### About this task
How do the lines below between the ones holding "Task: Click the Município" and "Click the dollar", inclusive, read? Give them again exactly, with no other lines.

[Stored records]
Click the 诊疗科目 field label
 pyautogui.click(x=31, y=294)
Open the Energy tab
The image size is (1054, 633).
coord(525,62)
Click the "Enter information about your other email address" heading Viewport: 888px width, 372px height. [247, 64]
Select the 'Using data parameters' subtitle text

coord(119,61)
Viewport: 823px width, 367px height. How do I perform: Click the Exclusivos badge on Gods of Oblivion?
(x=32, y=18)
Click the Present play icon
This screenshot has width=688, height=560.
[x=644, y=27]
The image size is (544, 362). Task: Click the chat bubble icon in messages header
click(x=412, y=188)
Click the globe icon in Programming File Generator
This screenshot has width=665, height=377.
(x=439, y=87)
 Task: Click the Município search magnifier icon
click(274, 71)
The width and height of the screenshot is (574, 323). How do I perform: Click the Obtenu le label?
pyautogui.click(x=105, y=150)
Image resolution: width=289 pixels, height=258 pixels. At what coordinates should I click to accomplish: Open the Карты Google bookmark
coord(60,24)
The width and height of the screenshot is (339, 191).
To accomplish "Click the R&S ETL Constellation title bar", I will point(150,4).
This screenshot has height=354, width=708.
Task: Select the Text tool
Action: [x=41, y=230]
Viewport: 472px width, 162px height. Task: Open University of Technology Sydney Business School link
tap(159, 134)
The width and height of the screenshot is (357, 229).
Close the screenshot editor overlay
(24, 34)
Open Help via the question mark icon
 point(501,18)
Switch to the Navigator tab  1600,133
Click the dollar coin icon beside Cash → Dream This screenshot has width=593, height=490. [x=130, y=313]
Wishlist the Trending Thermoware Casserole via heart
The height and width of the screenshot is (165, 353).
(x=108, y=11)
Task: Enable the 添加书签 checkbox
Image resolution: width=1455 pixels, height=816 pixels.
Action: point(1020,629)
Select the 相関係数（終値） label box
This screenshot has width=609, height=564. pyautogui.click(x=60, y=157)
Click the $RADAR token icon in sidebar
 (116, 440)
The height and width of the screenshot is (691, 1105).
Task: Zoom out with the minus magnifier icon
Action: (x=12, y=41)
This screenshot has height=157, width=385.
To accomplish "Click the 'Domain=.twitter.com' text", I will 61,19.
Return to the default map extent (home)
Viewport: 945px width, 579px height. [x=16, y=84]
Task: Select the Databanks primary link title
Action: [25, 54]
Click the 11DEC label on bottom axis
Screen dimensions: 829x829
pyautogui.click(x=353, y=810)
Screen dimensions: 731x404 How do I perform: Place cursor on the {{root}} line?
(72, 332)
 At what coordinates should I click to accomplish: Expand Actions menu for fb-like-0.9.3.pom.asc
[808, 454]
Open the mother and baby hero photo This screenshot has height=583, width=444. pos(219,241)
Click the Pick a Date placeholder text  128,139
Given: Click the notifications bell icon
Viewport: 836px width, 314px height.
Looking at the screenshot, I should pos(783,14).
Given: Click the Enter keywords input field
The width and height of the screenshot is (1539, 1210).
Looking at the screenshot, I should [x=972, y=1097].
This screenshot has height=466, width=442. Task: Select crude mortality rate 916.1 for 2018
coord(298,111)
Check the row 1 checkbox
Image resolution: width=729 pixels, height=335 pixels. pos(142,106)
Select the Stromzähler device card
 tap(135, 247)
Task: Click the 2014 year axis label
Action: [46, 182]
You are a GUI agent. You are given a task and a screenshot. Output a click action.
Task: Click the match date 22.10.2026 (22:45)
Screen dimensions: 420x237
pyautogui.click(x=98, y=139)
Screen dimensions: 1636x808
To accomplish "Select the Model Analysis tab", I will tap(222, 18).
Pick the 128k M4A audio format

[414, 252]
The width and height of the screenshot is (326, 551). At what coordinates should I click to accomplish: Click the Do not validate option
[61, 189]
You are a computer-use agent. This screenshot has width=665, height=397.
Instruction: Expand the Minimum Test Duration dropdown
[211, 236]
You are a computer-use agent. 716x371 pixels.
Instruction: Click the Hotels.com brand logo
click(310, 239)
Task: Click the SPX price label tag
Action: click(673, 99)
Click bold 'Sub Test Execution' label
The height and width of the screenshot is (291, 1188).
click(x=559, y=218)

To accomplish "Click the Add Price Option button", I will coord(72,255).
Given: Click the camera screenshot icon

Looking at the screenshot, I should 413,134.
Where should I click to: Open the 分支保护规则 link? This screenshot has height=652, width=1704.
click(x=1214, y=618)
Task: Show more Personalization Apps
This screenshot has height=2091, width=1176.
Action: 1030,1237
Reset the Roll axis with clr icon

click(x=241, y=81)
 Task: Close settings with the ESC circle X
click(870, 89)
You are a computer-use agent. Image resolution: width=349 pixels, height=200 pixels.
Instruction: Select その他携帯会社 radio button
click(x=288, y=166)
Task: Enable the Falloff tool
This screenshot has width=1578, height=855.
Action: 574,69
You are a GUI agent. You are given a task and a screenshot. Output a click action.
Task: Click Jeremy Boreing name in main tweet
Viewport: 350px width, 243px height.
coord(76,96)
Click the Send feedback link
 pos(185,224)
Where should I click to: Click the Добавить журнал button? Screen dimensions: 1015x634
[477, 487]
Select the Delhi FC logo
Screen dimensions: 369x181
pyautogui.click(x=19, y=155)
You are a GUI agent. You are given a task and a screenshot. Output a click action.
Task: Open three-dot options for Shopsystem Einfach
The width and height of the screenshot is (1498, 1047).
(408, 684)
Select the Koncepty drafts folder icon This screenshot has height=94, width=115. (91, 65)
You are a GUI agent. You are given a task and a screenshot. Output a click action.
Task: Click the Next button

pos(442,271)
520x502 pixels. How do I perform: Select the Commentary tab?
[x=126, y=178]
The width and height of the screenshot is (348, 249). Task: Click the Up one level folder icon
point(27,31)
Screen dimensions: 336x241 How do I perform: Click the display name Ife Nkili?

### Your solution
 Task: Click the Município search magnifier icon
click(274, 71)
The width and height of the screenshot is (574, 323). How do I perform: Click the Obtenu le label?
pyautogui.click(x=105, y=150)
Image resolution: width=289 pixels, height=258 pixels. At what coordinates should I click to accomplish: Open the Карты Google bookmark
coord(60,24)
The width and height of the screenshot is (339, 191).
To accomplish "Click the R&S ETL Constellation title bar", I will point(150,4).
This screenshot has height=354, width=708.
Task: Select the Text tool
Action: [x=41, y=230]
Viewport: 472px width, 162px height. Task: Open University of Technology Sydney Business School link
tap(159, 134)
The width and height of the screenshot is (357, 229).
Close the screenshot editor overlay
(24, 34)
Open Help via the question mark icon
 point(501,18)
Switch to the Navigator tab  1600,133
Click the dollar coin icon beside Cash → Dream This screenshot has width=593, height=490. [x=130, y=313]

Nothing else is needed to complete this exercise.